Hash tables themselves are old technology, dating back at least to the era when 64kB was all a computer could address. Assuming the storage industry hasn't redefined the meaning of hashing, of course.
Hash tables were primarily used for fast lookup - do I already have this value in my table, or (more usually) not have it. There's plenty of stuff out there describing how they work in general.
Knowledge of the hash value and the hash algorithm is not in general sufficient to re-create the input data.
Hashing has been repurposed by the de-dup industry - do I already have a matching chunk of data in the store? If the hash is different, as it frequently will be, it is 100% certain that this data block is not there already (otherwise the hash would exist already in the look up table), so I have to write it to persistent storage, enter the hash value in a lookup table, and make a note of where I wrote it so I can read the data back later when something else has that hash value (yes I know that's massively oversimplified, but it doesn't matter here).
If the hash is the same, the matching data *may* be there already, but only a fool would think that they *know* the data is the same, or that they can re-use the existing data without fear simply because the hash matches. Sadly the IT industry has no shortage of fools.
As I understand it for the netapp, only newly written blocks are looked at by the dedupe process. If a block has the same hash but different contents to an existing block, then I think it just marks it as having been processed, and thereafter no longer considers it a newly written block.
There's an initial pass over the whole volume when turning dedupe on, but the same principle applies - if the hashes match, and the contents match, it gets deduped, otherwise it's marked as having been processed and isn't looked at again until the contents change.
"it is reasonable to assume that when two blocks have the same checksum, they are in fact the same block. You can trust the hash."
Rubbish, unless you're willing to accept that (e.g.) your mail may occasionally go to completely the wrong location, your financial transactions may occasionally have the wrong recipient, etc.
Oh, hang on...
If zfs and netapp have options to compare the whole block when a hash collision occurs is there any reporting on how often the collisions occur? A faster hash routine might have some collisions but if those collisions are handled properly then an overall speed up may happen.
Few of my friends in the Netapp's dedup team used to mention that it is extremely rare to hit hash collisions and then fail to dedup the blocks.

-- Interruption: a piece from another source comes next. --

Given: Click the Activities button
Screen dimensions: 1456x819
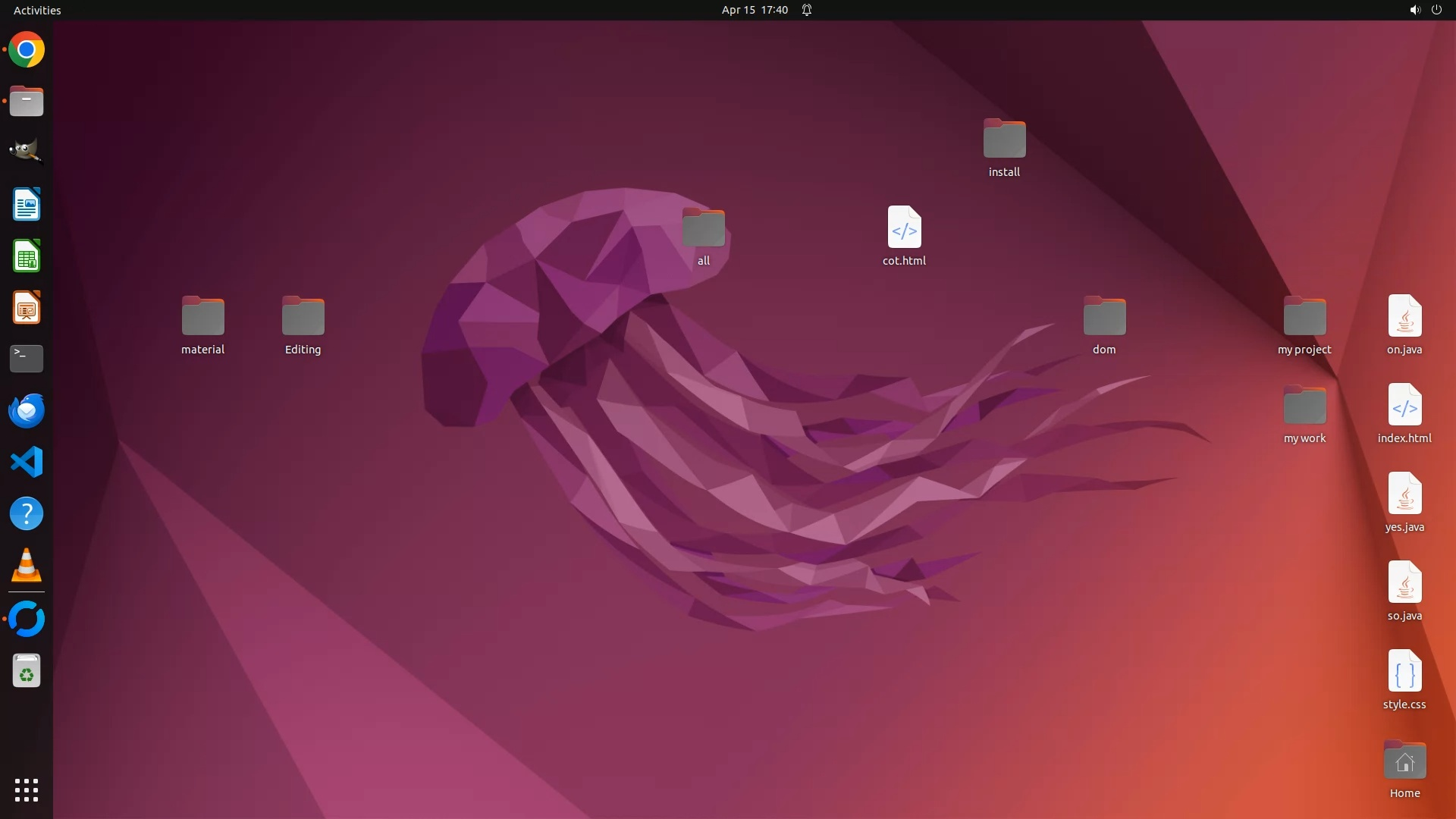Looking at the screenshot, I should point(37,10).
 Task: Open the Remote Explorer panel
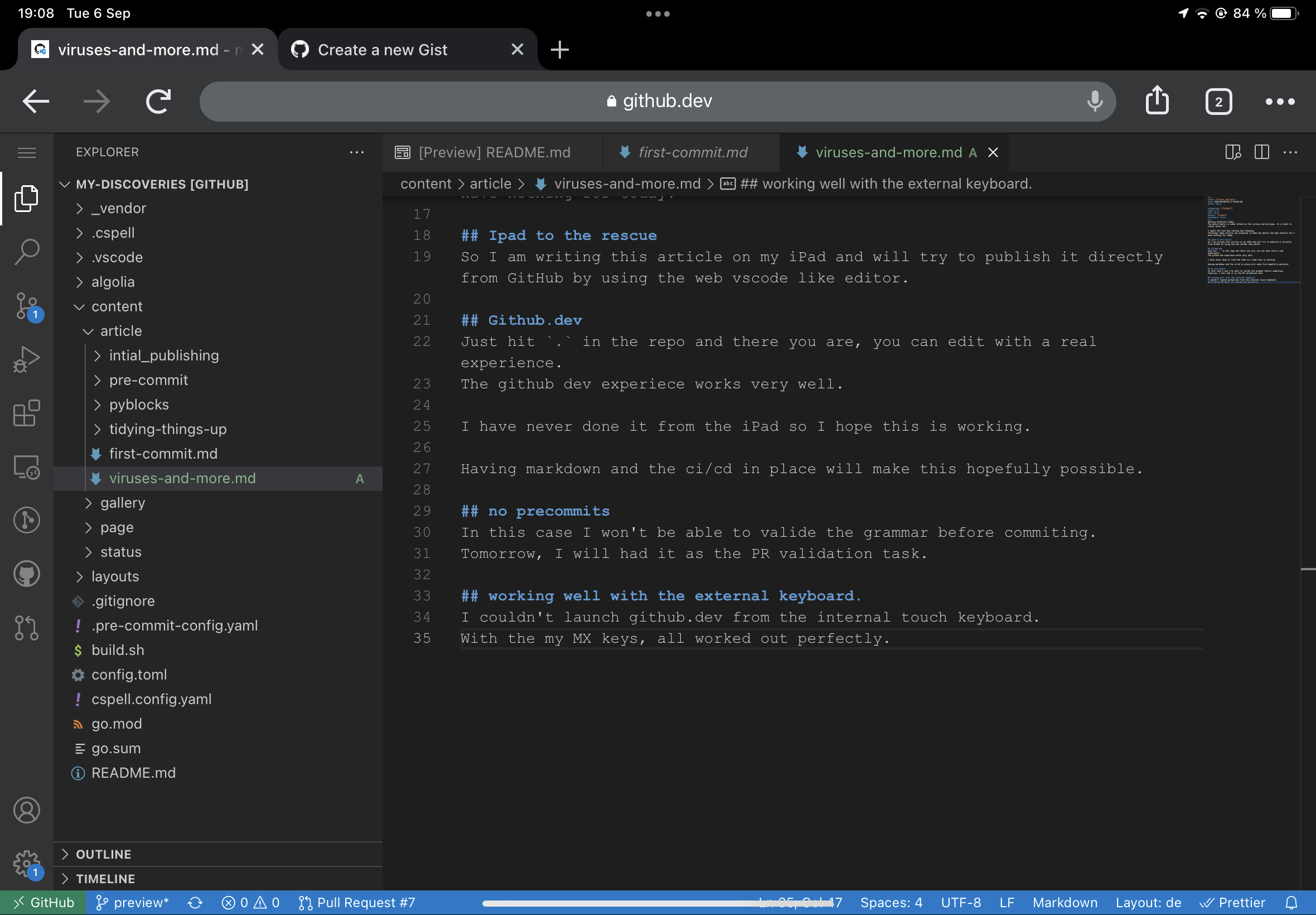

Still, Netapp didn't trust the finger prints (hashes). If we believe in the hashes and dedup two totally different blocks, just because hashes are a match, it leads to corruption of file system (A file content corruption in which a file system would never be able to recover from and only application knows that the file is corrupted)
But, I also hear the other side of the argument. As it is extremely rare to hit the case "hashes match but not block's content" and probability of hitting that case is smaller than the probability of disk errors, it is OK to trust the fingerprints/hashes. But, I don't believe in that argument as file systems can usually recover from disk failures. But, an induced corruption just because you believed in fingerprints is not.
The analogy did put me in mind of dictionary-based compression (including LZW), too, as well as Merkle trees (for the sync problem).
The idea of re-using dictionaries sounds good, but you need good algorithms and data structures to make it tractable. You can't just blindly try compressing all blocks against all dictionaries to find the best compression ratio. That would take forever. I think that some clever tree-based/recursive construction (probably along with Bloom filters or maybe Rice-Golomb encoding) and some dynamic programming could make this work.
Yep; Merkle trees popped into my head as well.
It sounds like a hierarchical type of dictionary combined with hash trees for sync; really neat idea, but not sure how it's dedupe in the dedupe sense as opposed to some sort of inline compression - or a fancy type of RLE.
Might be me just semantically nitpicking.